The Next Web reports this issue has now been patched by Apple, with the Apple ID being suspended after five failed password reset attempts, so further hacks cannot take place – or at least until a password has been reset. 

Whether this will end up in nuisance password resets for random Apple IDs is yet to be seen, although the maliciousness of various hackers in wanting to cause havoc cannot be discounted, and Apple may yet have more work to do to secure its online services. 

Given Apple’s strong focus on customer service, quality hardware and software, and making money creating products and services people want to buy, rather than selling information and other meta data collected on its users as various search engines and social networks have been doing, it is disturbing to discover reports that Apple had not implemented any system to limit password reset attempts. 

Thus this entire episode is a major wake-up call for Apple and all other online accounts and cloud services that they are all one hack away from seriously bad news for not only the companies concerned but all their customers. 

It’s also a major wake-up call to end-users to understand what their digital devices are doing with their data, and to implement extremely strong passwords that would be much tougher to crack than plain, simple passwords. 

For example, is your iPhone, Android or other smartphone automatically uploading every photo you to take iCloud, Google+ photos, OneDrive, Dropbox or elsewhere?

Do those photos contain embedded GPS location data because you haven’t turned that feature off, and perhaps didn’t even know it existed or was happening?

Do you have iMessages set up on an iPod Touch or iPad in addition to your iPhone, sending iMessages to those other devices automatically, letting anyone with access to those other devices see conversations in progress – especially if a password hasn’t been set?

As for passwords, are you still using the same password across multiple sites? Is your password at least 10 characters long, if not longer, with a combination of upper and lower case letters, characters and numbers?

Are you using a password keeper such as 1Password or several others out there to manage the ever growing set of usernames and passwords each new online service requires?

What about the answers to your security questions? Are the answers to these questions easily discoverable by someone searching for your name online, or finding information on your social media profile? Are they answers various friends would know simply by being friends with you?

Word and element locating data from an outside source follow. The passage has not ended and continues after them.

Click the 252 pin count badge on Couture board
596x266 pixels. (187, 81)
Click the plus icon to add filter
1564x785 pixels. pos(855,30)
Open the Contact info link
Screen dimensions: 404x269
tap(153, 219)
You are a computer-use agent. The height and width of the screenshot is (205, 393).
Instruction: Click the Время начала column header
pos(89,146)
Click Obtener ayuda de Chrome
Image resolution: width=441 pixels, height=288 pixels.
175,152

Strategies in this case include giving answers which you will know only too well, but which are completely unrelated to the question being asked, such as answering “red hot chilli pepper$” when asked “what is your mother’s maiden name”. 

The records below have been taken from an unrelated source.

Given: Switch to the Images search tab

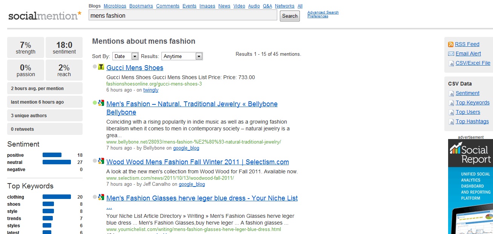Looking at the screenshot, I should 207,6.
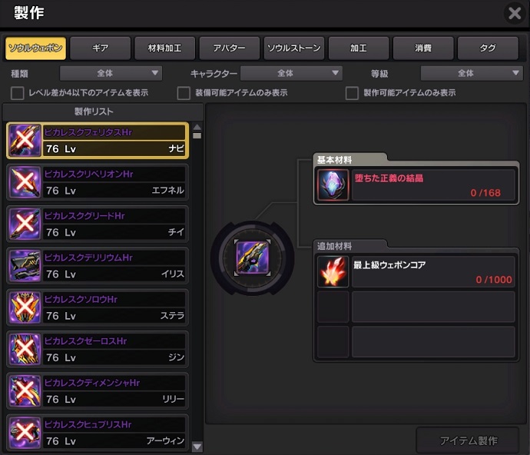Toggle 装備可能アイテムのみ表示 checkbox
The width and height of the screenshot is (530, 455).
tap(184, 93)
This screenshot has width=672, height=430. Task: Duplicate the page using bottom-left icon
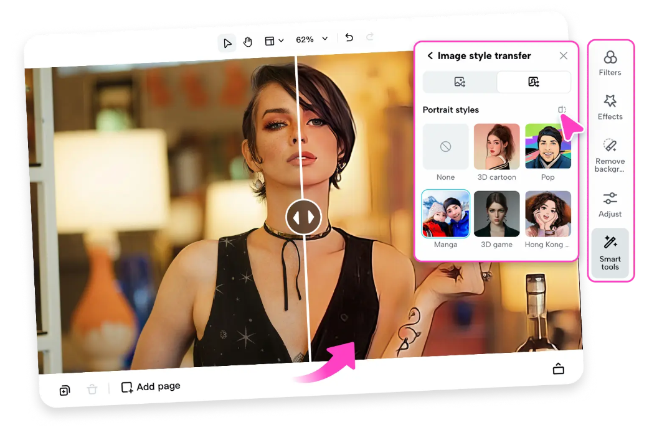click(x=65, y=391)
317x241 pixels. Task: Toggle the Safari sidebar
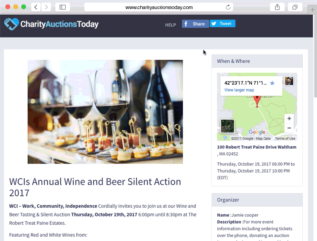[x=62, y=7]
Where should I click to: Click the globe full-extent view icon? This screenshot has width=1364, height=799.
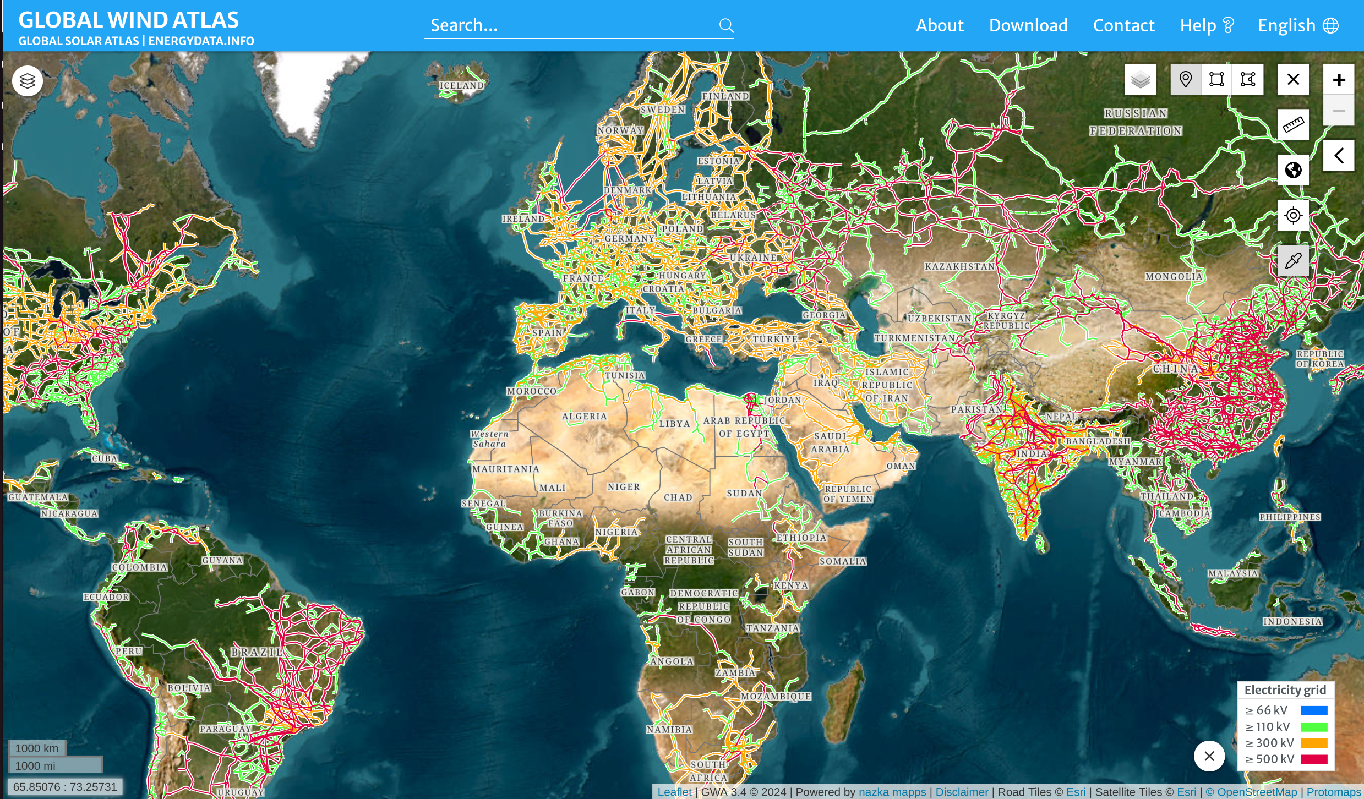point(1293,170)
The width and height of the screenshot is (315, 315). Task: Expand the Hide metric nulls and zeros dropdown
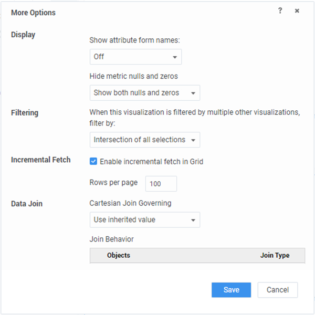tap(144, 93)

It’s also vitally important to change your passwords on a regular basis, as services such as BreachAlarm.com keep track of all the publicly leaked username and password lists showing you if your email address and password has been hacked in the past. 

As an example, when I search for my email address, which is a username for some but not all of the online services I use, BreachAlarm informs me that it appears in three different lists of hacked accounts. 

One of these was because the US company that publishes Gizmodo and related online publications famously had its user database hacked. The other two sites affected by hack events have faded from memory, but had I not changed my passwords several times over by now, various accounts I use would have been completely compromised, and my data easily stolen. 

So, with the danger of cloud services being compromised by a combination of lax security practices by online companies and weak passwords and security questions by end-users, a stark reality emerges. 

To truly be safe, you need to take your online security and passwords as seriously as you take the security of your car and home, you need discover where your gadgets are automatically sending information you may not be aware of, you need to question your online service provider’s security efforts and you definitely need think twice before storing extremely private information of any type on any online service.

Finally, Apple spokesperson Natalie Kerris told tech news site Recode that “We take user privacy very seriously and are actively investigating this report”.